When I was on a jury we were allowed (encouraged) to ask questions, via a note to the judge, if there was anything we were unclear about during the trial. Once in the little room making our decision we were allowed to ask questions or ask to review evidence via a note (mine didn't, a friend was on a jury last month that spent 17 hours reviewing the forensic evidence before going for 'guilty'). So we weren't allowed to directly question evidence, but we were able to do so indirectly.
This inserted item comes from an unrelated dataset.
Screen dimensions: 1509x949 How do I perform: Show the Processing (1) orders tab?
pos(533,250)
And if, at the end of trial, the evidence is too complicated or confusing then the jury should find the accused 'not guilty'.
Antipositor
18th June 2009, 02:01 PM
Can Antipositor kindly state exactly what he/she thinks should be changed?
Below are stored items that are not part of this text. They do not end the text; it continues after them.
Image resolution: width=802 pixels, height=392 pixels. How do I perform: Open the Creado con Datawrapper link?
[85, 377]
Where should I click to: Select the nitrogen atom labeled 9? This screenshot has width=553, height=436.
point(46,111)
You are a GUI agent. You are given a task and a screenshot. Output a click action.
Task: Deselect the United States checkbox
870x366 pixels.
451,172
This could get repetitive, but I don't have the answers; I merely want the high number of wrongful convictions to decrease, and I'm sure that any step towards the scientific method and away from a political-style process would be an improvement.
Matt
18th June 2009, 02:17 PM
This could get repetitive, but I don't have the answers; I merely want the high number of wrongful convictions to decrease, and I'm sure that any step towards the scientific method and away from a political-style process would be an improvement.
So lets set up a control society a differnt rule of law so we have something to compare to in our experiments. :cheesy:
Oh hang on that's what we use Scotland for >:D
DrS
18th June 2009, 02:25 PM
any step towards the scientific method and away from a political-style process would be an improvement.
But how do you see that happening within the context of either civil law (the majority of European systems) or common law (UK)?
I think, too, that your definition of the process as political is geared for confusion. Neither system is political in the generally understood meaning of the word. The fact that there are votes in the jury system (which is not normally found in the majority of European countries anyway) does not make it some sort of democratic process.
MischiefMonkey
18th June 2009, 03:51 PM
When I was on a jury we were allowed (encouraged) to ask questions, via a note to the judge, if there was anything we were unclear about during the trial. Once in the little room making our decision we were allowed to ask questions or ask to review evidence via a note (mine didn't, a friend was on a jury last month that spent 17 hours reviewing the forensic evidence before going for 'guilty'). So we weren't allowed to directly question evidence, but we were able to do so indirectly. And if, at the end of trial, the evidence is too complicated or confusing then the jury should find the accused 'not guilty'.
Same at the trial I sat on the Jury for. However, there were questions we would have liked the prosecution/defence to have asked the witnesses. Those questions weren't asked so the answers were not part of the evidence we were reviewing.
Wonder how the trial by judge that was mentioned on the news today will work out.